Centenas de pessoas foram contaminadas, e algumas perderam suas vidas devido à exposição à radiação. A descontaminação da região resultou na produção de 13.500 toneladas de lixo atômico, que apresenta um perigo estimado de 180 anos.
Recentemente, um projeto de lei foi apresentado, propondo a criação de um memorial em homenagem às vítimas do acidente.

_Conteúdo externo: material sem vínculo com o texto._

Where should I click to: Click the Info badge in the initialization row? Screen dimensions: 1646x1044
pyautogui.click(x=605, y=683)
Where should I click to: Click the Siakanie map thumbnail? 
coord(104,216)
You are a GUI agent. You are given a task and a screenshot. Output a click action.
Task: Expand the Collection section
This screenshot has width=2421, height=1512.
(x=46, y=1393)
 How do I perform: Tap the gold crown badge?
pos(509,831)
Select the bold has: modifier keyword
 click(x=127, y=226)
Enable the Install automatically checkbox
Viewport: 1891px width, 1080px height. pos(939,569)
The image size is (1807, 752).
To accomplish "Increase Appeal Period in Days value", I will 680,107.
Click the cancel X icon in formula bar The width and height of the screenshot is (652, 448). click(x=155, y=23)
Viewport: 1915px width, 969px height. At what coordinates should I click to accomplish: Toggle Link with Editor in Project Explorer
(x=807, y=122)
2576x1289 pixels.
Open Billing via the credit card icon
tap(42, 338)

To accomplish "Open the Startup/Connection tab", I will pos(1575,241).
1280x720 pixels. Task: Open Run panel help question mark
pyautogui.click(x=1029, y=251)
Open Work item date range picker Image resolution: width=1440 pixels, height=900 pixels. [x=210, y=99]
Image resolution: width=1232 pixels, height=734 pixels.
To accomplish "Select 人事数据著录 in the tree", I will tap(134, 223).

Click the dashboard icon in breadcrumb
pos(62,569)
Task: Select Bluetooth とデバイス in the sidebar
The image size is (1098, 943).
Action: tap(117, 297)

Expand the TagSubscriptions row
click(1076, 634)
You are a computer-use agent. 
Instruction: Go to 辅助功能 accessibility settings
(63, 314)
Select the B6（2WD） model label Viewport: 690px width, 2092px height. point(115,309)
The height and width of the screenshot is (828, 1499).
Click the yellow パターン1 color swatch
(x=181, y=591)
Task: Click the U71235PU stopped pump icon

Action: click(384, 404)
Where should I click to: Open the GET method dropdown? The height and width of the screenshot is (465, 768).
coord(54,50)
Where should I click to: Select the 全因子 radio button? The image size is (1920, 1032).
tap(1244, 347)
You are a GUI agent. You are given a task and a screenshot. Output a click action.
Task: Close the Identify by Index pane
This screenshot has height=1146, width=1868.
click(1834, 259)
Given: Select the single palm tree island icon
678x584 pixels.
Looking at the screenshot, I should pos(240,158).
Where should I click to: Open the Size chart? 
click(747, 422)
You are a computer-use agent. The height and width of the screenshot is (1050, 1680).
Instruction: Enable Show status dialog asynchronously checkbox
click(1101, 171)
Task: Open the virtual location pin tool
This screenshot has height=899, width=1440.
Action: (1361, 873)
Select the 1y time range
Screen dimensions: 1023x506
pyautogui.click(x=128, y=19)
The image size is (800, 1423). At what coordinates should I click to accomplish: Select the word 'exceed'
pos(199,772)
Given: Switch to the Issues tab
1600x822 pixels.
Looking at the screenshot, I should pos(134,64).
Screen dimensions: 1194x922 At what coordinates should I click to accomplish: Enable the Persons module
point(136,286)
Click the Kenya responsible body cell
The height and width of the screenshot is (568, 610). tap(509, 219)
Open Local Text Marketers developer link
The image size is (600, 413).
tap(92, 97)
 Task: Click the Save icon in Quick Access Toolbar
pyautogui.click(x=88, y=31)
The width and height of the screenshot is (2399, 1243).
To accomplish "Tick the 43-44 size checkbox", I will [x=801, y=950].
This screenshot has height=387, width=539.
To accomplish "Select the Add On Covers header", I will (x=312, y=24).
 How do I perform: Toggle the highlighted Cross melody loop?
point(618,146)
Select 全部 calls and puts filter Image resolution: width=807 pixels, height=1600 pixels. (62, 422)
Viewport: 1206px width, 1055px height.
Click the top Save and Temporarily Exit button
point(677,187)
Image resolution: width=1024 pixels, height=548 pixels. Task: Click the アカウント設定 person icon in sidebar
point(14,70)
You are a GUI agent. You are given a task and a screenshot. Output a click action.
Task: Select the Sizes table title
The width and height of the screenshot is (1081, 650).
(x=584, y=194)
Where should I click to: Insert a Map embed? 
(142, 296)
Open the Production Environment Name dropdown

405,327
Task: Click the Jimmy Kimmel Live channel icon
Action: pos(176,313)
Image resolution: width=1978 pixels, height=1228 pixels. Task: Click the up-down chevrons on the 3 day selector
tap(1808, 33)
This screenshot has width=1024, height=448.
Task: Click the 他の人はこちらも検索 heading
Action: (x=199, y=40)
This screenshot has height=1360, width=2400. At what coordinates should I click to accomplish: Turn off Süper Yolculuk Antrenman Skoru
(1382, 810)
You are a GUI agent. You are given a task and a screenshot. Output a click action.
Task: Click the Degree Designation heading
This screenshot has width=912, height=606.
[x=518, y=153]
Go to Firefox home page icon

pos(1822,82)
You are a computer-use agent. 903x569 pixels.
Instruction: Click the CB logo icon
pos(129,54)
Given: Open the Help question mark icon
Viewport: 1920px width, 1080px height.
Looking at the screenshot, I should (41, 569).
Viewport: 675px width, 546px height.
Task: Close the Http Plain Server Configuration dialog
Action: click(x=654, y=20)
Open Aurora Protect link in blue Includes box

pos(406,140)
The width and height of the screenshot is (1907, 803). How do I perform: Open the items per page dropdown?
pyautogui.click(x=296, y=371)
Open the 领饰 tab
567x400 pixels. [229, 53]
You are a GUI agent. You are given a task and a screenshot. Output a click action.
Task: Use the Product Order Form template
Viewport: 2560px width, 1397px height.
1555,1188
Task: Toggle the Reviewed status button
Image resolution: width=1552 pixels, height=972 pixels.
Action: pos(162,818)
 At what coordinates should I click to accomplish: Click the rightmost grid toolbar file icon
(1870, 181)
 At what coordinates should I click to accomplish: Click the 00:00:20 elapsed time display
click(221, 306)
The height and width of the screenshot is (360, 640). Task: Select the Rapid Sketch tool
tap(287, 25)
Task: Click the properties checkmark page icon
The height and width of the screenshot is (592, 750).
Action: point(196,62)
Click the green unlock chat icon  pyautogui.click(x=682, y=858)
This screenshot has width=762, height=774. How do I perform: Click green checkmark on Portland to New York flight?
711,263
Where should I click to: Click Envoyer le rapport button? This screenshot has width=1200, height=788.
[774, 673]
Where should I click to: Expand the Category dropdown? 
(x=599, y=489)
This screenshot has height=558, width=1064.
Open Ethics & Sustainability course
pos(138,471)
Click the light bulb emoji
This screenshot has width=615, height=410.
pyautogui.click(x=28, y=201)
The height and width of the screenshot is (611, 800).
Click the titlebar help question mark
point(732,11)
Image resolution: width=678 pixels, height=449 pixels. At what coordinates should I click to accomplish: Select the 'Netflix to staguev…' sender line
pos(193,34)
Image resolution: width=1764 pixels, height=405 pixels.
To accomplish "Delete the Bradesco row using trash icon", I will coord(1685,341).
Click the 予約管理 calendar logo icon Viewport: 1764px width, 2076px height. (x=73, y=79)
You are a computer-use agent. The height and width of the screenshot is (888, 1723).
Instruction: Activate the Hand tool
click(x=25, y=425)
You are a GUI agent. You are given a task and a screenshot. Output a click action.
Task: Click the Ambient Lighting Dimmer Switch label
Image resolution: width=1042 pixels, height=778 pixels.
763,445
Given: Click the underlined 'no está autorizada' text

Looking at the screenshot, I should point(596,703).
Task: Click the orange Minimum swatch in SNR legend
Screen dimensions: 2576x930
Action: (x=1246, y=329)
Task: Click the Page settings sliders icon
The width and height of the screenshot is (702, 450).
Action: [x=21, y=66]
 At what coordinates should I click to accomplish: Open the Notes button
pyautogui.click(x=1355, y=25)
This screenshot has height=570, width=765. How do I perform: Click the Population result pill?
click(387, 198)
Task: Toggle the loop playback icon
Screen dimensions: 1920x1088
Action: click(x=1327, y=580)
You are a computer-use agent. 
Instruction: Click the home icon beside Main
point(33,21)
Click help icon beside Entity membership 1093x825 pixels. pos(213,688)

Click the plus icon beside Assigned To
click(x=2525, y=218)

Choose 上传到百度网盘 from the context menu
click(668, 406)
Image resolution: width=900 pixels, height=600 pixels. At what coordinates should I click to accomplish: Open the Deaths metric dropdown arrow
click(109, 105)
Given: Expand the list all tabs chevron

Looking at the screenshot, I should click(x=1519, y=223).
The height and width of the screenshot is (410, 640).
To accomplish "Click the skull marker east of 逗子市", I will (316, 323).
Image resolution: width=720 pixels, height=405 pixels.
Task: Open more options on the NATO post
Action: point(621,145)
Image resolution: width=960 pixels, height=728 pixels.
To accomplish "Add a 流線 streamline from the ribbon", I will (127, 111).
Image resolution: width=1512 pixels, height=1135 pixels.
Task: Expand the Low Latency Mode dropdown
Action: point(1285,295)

O dia 13 de setembro foi estabelecido como uma data oficial de lembrança do ocorrido, reforçando a importância de não esquecer essa tragédia.
O ator Johnny Massaro expressou seu choque ao descobrir a gravidade do acidente, afirmando: “Quando descobri que era verdade, foi um choque […] porque se eu não conhecia, talvez muita gente também não conheça.” Essa declaração ressalta a necessidade de conscientização sobre os eventos que marcaram a história da cidade.
O deputado Karlos Cabral, que apoia a proposta do memorial, comentou: “Trata-se de um compromisso com as vítimas, com a história de Goiânia e com as futuras gerações. É fundamental que esse episódio seja lembrado não apenas como tragédia, mas como aprendizado.”
As reações à proposta de memorial têm sido diversas, com muitos apoiando a ideia de que a memória das vítimas deve ser preservada e que a sociedade deve aprender com os erros do passado.
O acidente com o Césio-137 não é apenas uma lembrança trágica, mas um alerta sobre os perigos da manipulação de materiais radioativos e a importância de medidas de segurança adequadas.
A discussão sobre o memorial e a lembrança do acidente continua a ser um tema relevante na sociedade brasileira, refletindo a necessidade de proteção e educação sobre riscos associados à radiação.
O impacto do acidente ainda é sentido por muitos, e a criação de um memorial pode servir como um passo importante para honrar as vítimas e educar as futuras gerações sobre a importância da segurança em relação a materiais perigosos.
Detalhes permanecem não confirmados.